Print- Yield: 2 -3 servings 1x
Ingredients
- 1 small pumpkin (about 900g whole, before peeling)
- 1/4 cup vegetable oil (I used rice bran oil)
- 2–3 garlic cloves (peeled and chopped into half)
- a piece of fresh ginger (about 30g, peeled and roughly chopped)
- 1/2 tsp of salt
- 2–3 tsp curry powder
- 1/2 tsp cinnamon
- 1/4 tsp garam masala
- 1/8 tsp ground cardamom
- a good pinch of ground cumin
- 3–4 tbs maple syrup
- a pinch of ground turmeric
- 1–2 handful of nuts and seeds of your choice (I used almond slices, pinenuts and pumpkin seeds)
- a handful of fresh coriander leaves (washed and chopped)
- 1 tbs balsamic vinegar
- 1/3 cup quinoa + 4/3cup water + a pinch of salt
- Seeds of 1 small pomegranate
Instructions
- Peel and remove the seeds from the pumpkin. Cut the pumpkin into dice-sized cubes and place in an airtight container. In a small bowl or glass mix together the oil, garlic, ginger and all the spices and the maple syrup. Mix until nicely combined then pour over the pumpkin. Stir and/or shake in the airtight container until the pumpkin is fully covered with the marinade, close the container if you haven’t already and place in the fridge overnight.
- The following day, place the marinaded pumpkin on a baking tray and roast for about 45 minutes at 175C (345F), stirring half way through so that the pumpkin doesn’t roast on one side only. The pumpkin should feel almost crisp on the outside and moist on the inside.
- As the pumpkin is roasting, prepare your quinoa by cooking it in the suggested amount of water with a pinch of salt. This should take about 15 minutes over a medium flame. Once done, drain away the excess water and set aside.
- Wash and chop the coriander.
- Once the pumpkin chunks are ready, remove them from the oven, let them cool for 5-10 minutes. Next combine them with the quinoa, coriander, nuts and seeds, pomegranates and balsamic vinegar. You can serve this dish with another salad like this one and then just enjoy!
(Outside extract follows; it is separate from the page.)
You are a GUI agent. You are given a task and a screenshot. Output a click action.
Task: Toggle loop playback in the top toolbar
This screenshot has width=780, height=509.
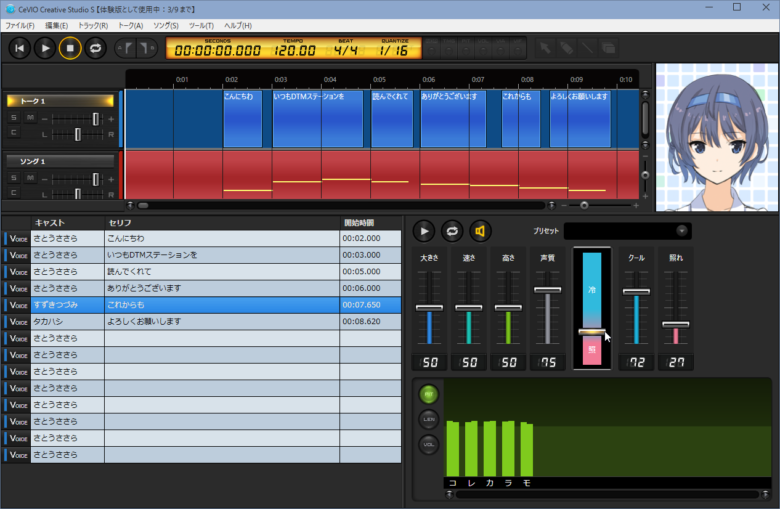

- Tip 1: You can use sweet potato or butternut squash instead of pumpkin if you wish. Whatever you prefer.
- Tip 2: You can keep ahold of the pumpkin seeds and roast them with spices of your choice for a healthy late night snack.
- Tip 3: You can use honey instead of maple syrup, but remember the recipe will then be vegetarian rather than vegan.
- Tip 4: I’m well aware that coriander isn’t everyone’s favourite, so feel free to use parsley if you prefer.
- Tip 5: For a sweeter version replace the pomegranate with chopped dates.
- Tip 6: Find quinoa too expensive? Then use pearled barley or buckwheat instead!